Anesthesia Bayesian decision intervention model based on the LSHCT method
With the results of indicator selection, we combined an improved BN structure learning method based on Strongly Connected Components (SCC) Local Structure determination by Hill Climbing Twice (LSHCT) and expert knowledge to build a BN and optimized anesthesia decision-making in ERAS. This step used BN to analyze the relationship between the selected indicators. First, the BN structure is automatically learned from clinical data by LSHCT and then adjusted reasonably based on experts’ experience.
In BN, each node represents a random variable or data indicator. In this paper, with a divide-and-conquer strategy, we proposed a novel BN structure learning method by LSHCT. This is a score-based search method, and its core idea is to split the overall construction of the BN structure into the sub-BNs construction, fusion, and revision, as shown in Figure 3.
LSHCT consists of the following steps:
(1) Calculate the mutual information matrix between each pair of nodes, which is a symmetric matrix.

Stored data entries
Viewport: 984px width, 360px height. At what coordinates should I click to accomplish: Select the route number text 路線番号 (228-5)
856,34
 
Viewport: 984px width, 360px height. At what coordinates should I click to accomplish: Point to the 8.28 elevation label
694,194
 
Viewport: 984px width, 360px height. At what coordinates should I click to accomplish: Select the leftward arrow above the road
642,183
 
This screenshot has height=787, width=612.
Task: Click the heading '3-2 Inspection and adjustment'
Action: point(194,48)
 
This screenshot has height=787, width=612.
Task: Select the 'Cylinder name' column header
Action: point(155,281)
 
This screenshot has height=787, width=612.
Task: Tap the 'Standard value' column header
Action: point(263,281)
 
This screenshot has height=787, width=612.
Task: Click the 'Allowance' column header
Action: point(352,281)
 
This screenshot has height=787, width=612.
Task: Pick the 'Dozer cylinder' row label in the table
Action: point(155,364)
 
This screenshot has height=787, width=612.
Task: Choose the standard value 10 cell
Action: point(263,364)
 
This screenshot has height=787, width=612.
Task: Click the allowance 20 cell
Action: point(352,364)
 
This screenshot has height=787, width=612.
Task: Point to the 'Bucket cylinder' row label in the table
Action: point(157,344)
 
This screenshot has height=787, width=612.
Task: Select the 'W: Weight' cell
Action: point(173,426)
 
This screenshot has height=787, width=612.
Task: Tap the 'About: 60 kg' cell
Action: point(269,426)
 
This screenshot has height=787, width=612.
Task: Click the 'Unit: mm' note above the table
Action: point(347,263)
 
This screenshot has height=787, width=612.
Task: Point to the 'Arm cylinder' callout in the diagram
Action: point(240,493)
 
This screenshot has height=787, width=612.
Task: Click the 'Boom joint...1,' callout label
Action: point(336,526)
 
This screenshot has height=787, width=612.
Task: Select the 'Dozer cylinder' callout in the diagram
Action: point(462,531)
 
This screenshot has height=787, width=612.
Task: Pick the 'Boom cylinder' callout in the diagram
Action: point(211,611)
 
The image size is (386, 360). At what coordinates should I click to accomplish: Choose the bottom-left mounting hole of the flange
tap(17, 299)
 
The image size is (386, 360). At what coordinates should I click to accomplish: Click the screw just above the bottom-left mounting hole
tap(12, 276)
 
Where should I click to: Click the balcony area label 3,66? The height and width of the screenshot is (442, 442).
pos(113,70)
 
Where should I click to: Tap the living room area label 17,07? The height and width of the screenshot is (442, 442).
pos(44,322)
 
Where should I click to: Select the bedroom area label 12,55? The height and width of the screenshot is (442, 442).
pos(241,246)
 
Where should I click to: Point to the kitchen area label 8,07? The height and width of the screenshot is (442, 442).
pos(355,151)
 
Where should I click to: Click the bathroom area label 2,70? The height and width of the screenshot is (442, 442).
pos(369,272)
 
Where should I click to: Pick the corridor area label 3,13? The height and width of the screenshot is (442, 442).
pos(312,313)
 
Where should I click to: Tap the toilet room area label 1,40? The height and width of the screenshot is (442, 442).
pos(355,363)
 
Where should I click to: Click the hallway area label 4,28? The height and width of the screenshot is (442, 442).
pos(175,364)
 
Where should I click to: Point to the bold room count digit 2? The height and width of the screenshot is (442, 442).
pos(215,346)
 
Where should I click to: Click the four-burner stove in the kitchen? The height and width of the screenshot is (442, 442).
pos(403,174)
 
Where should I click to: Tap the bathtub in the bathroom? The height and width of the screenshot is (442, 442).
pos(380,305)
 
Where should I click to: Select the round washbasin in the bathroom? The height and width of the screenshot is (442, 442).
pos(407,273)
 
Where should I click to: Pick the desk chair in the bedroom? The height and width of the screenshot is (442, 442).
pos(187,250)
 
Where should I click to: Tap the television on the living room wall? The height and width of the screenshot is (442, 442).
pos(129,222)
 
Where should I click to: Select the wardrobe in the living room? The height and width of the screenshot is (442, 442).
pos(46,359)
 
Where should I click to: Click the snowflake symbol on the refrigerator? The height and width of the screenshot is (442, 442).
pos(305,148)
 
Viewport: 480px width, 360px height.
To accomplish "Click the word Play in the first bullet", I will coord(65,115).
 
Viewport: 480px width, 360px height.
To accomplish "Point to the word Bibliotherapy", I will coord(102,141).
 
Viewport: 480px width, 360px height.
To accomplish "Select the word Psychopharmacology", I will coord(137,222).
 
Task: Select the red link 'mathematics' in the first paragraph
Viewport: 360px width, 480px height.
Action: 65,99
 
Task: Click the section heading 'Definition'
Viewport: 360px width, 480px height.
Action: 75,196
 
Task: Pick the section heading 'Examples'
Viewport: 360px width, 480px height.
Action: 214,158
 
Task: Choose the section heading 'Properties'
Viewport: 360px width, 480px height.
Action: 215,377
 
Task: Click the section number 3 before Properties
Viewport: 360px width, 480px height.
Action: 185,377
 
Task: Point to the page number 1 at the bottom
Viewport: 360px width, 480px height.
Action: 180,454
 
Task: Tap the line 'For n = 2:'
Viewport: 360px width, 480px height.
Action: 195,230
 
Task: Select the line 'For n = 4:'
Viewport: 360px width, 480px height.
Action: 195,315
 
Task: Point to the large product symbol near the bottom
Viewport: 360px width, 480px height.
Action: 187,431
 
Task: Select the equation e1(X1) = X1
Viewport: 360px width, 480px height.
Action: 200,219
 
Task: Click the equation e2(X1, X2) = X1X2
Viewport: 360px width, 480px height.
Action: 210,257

TASKS TO COMPLETE:
1) Retype everything in the LSHCT method text from "In BN, each" down to "in Figure 3.".
2) According to the LSHCT method text, into which stages does the core idea of LSHCT split the overall construction of the BN structure? List all of them.

ANSWERS FOR EACH ITEM:
1)
In BN, each node represents a random variable or data indicator. In this paper, with a divide-and-conquer strategy, we proposed a novel BN structure learning method by LSHCT. This is a score-based search method, and its core idea is to split the overall construction of the BN structure into the sub-BNs construction, fusion, and revision, as shown in Figure 3.

2)
- Sub-BNs construction
- Fusion
- Revision